The district eventually adopted the SpringBoard curriculum, an online and impress curriculum developed past the College Lath for this fall. To go set, all math teachers received two days of training in the new curriculum this summer. "Most teachers like the new standards, only it has been a lot of work," she said.

Kern High Schoolhouse Commune in Bakersfield also has had to conform its traditional class sequence to be aligned with the Common Core math standards. The district's director of instructional services, Mark Balch, described the transition as a "multi-year process," beginning with the district's adoption of the Kendall Hunt Discovery series textbooks in 2014-15 and establishing task forces of 12 to 20 teachers who take met each of the last ii summers to plan curriculum units. As a follow-up, each quarter during the school year teachers come up to the district's primal office for sessions to model new approaches to instruction.

Some districts are in a transitional phase as they move to an integrated approach. Elk Grove Unified implemented Math ane in the ninth grade final year every bit a airplane pilot program. This fall it made Math ane the standard 9th-form course, with Math 2 and III first adjacent year for 10th- and 11th-graders.

Every bit in most districts moving to an integrated sequence, students in 10th course and higher who already have taken Algebra i or other courses in the traditional sequence will continue on that pathway, which will exist phased out every bit they complete it. The incoming 9th-graders will have the integrated sequence throughout their high school career.

To help prepare teachers for the new approach, the district offered three-solar day workshops called "institutes" for teachers last summer that included training by Houghton Mifflin Harcourt, the publishers of the Integrated Mathematics serial that Elk Grove will be using.

Over the summer the vast majority of the district's math teachers participated in the workshops, giving them fourth dimension to report how the new standards align with the existing standards. But for those who missed out on the summer training, during the coming schoolhouse year the district is belongings 15 subsequently-school workshops, which are available to all math teachers in the district. Topics will include geometry for middle and high school, using technology in the classroom, geometric proofs, and linear regression.

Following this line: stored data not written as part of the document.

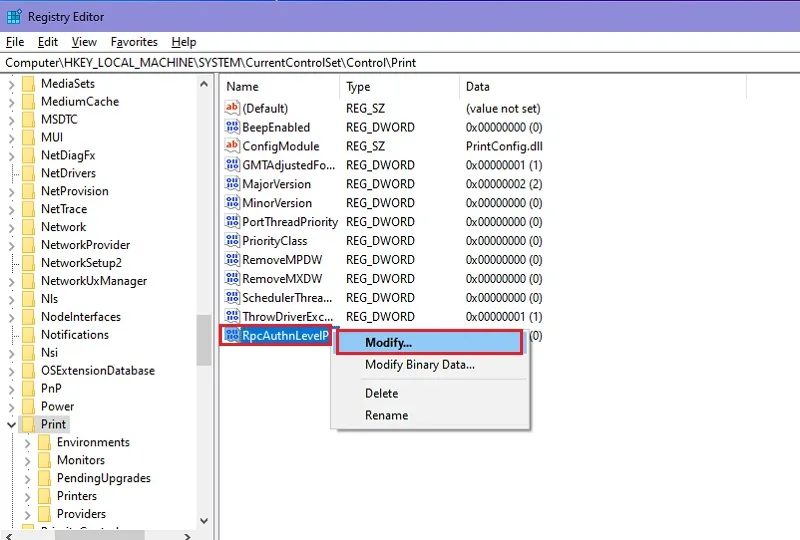Image resolution: width=800 pixels, height=540 pixels.
Task: Collapse the Print key in tree
Action: tap(11, 424)
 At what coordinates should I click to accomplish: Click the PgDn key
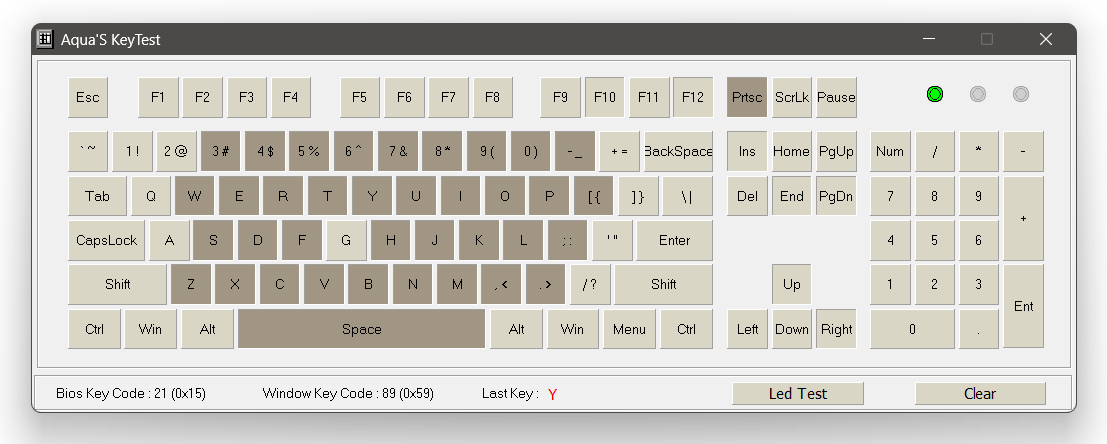(837, 196)
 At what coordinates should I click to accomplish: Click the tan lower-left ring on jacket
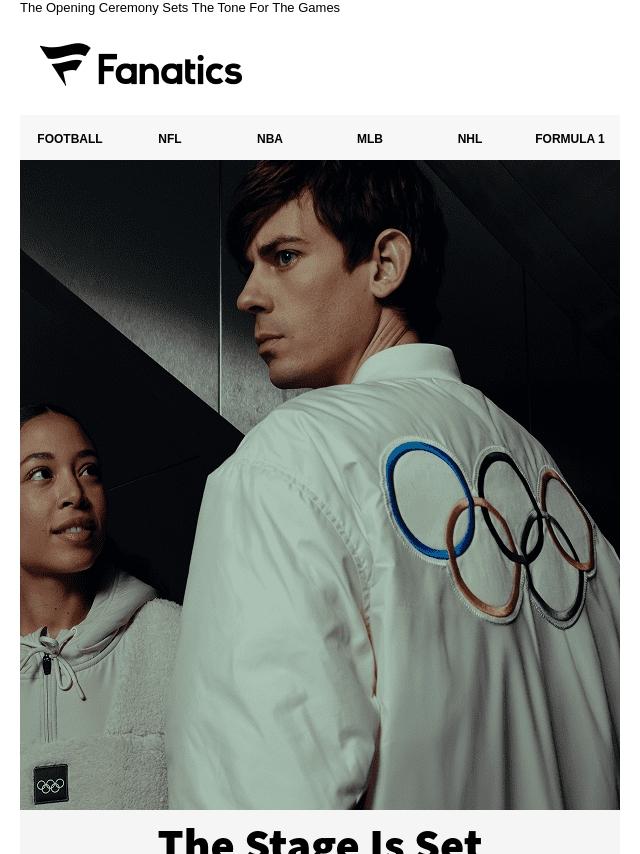point(484,558)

San Diego Unified launched the first two courses of its integrated sequence in all its loftier schools last autumn. It also offered all its loftier schoolhouse math teachers 10 days of release time during the school year to help them make the change, including giving them opportunities to interact with other teachers. For the new grade sequence, the commune has adopted the Pearson Integrated Math I, Ii and Three texts, but "teachers are encouraged to seek out materials to supplement the texts," said Jim Solo, the district's executive director of leadership and learning.

Lack of textbook materials this twelvemonth is ane reason Santa Ana Unified is staying with the traditional pathway for now. "We found too many problems with the integrated pathway," said Rick Winchester, the district's executive managing director of secondary education.

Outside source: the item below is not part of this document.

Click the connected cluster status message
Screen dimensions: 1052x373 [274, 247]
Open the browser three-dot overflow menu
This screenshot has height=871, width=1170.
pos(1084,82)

The district reviewed available textbooks in 2022 but "didn't find any that met our standards. We have rewritten our curriculum maps to encounter the Mutual Core math standards, and volition go along using Holt textbooks that the district had previously adopted. We wrote a lot of our ain curriculum units in other areas (where existing texts were not sufficient)."

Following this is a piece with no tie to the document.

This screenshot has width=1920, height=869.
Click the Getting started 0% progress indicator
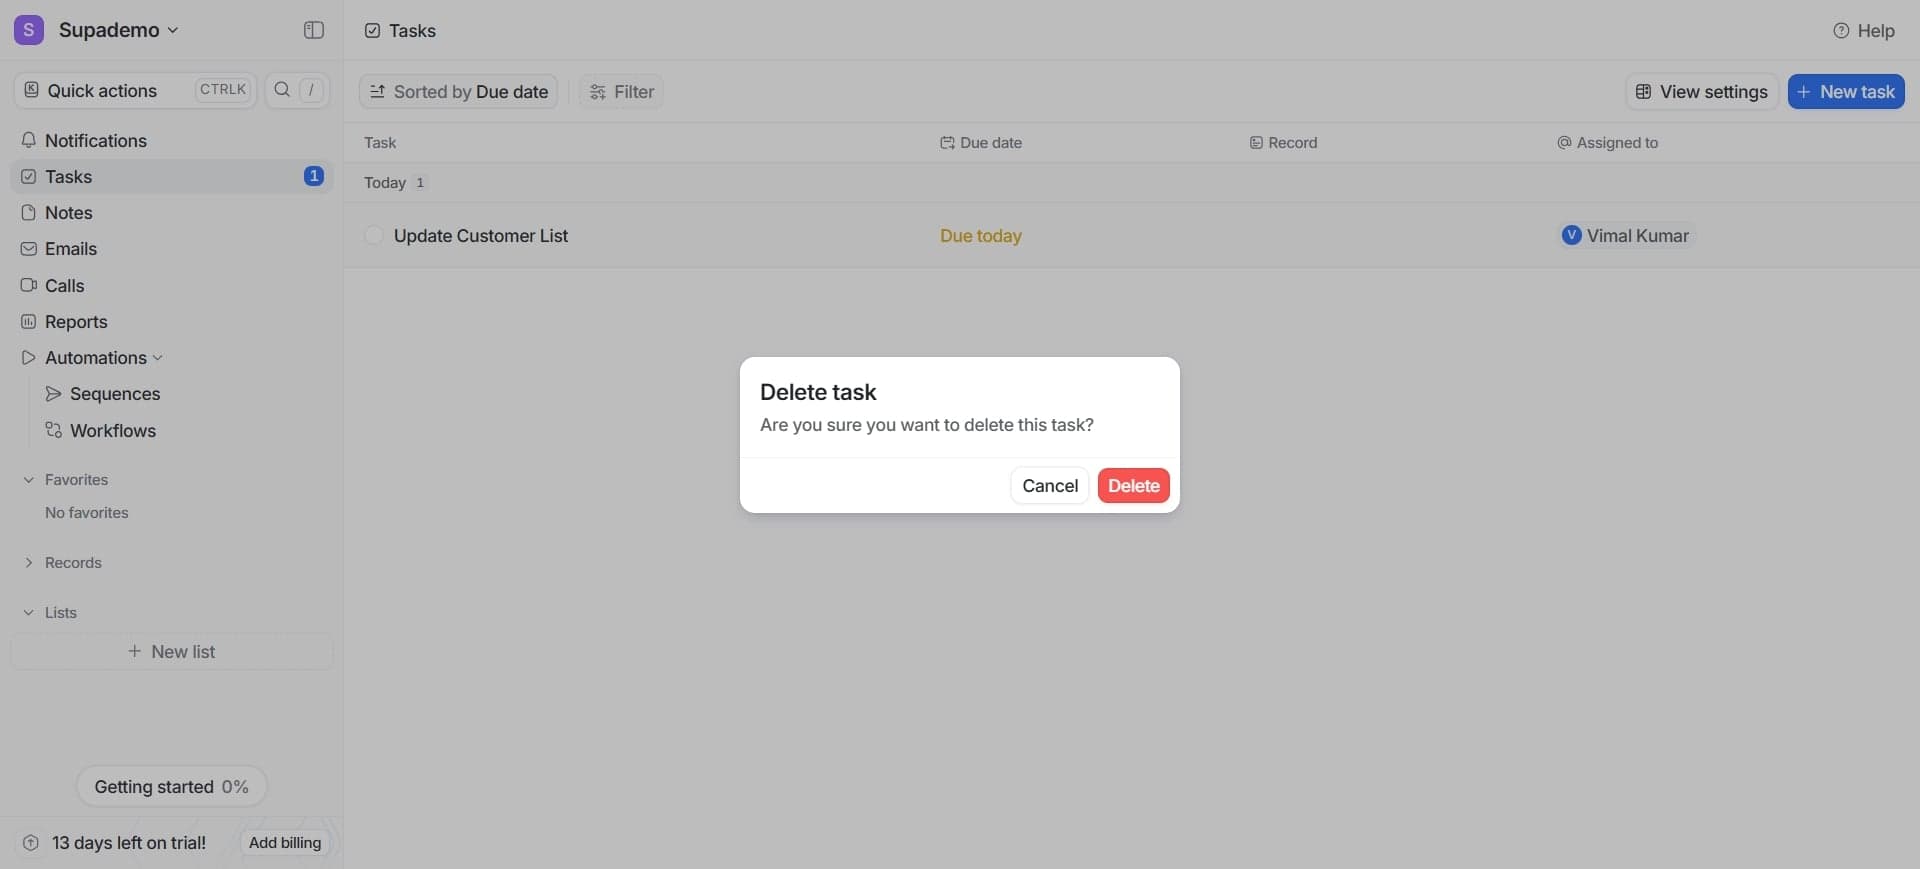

Integrated versus traditional "is a conversation we'll continue to have," Winchester said. Either approach "can be taught effectively, or information technology tin be taught ineffectively. We won't make the shift until we are comfy that all of our teachers are prepared."

Jay Harlow is a freelance writer who is currently a special education teacher at Berkeley High School, specializing in remedial math. Erin Brownfield, Susan Frey and Matt Levin conducted research and reporting for this report.